Scientific classification
- Kingdom: Animalia
- Phylum: Chordata
- Class: Actinopterygii
- Division: Teleostei
- Order: Tetraodontiformes
- Family: Tetraodontidae
- Genus: Arothron
- Species: A. manilensis
- Binomial name: Arothron manilensis (Marion de Procé, 1822)

= Narrow-lined puffer =

- Authority: (Marion de Procé, 1822)
- Conservation status: LC

Species of fish

The narrow-lined pufferfish (Arothron manilensis) or striped puffer is a demersal marine fish belonging to the family Tetraodontidae. It is found in tropical waters of the central Indo-Pacific.

==Habitat==
It lives in estuaries, on the sheltered top reef or lagoons from the surface to 20 m depth.
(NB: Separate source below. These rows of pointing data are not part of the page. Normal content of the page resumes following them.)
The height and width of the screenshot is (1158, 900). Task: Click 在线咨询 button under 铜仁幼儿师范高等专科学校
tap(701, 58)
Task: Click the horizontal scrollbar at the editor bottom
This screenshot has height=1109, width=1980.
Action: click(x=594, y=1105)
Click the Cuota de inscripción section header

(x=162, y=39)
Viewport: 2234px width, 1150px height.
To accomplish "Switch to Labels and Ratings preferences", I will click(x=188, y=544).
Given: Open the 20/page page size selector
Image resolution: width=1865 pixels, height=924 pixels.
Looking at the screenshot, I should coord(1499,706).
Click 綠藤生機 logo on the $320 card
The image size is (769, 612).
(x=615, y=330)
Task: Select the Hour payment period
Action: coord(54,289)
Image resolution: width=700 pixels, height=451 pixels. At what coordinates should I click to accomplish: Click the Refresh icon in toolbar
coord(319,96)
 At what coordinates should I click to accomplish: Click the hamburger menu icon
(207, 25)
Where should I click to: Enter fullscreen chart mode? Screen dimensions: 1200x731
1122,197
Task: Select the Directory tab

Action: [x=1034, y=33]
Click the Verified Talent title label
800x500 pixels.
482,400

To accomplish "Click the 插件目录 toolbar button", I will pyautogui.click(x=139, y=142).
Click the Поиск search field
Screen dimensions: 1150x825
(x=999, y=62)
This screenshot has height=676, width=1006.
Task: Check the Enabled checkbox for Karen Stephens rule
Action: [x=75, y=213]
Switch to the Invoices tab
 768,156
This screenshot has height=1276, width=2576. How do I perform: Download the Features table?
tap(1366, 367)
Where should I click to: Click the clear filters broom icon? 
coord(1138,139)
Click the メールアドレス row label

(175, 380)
It is common in seagrass beds and sandy areas. Juveniles grow among mangroves.
==Description==

Showing caudal fin, in Indonesia

Arothron manilensis grows up to 31 cm length. Its body is oval shape, spherical and relatively elongated. The skin is not covered with scales. The fish has no pelvic fin and no lateral line. The dorsal fin and the anal fin are small, symmetric and located at the end of the body. Its snout is short with two pairs of nostrils and its mouth is terminal with four strong teeth.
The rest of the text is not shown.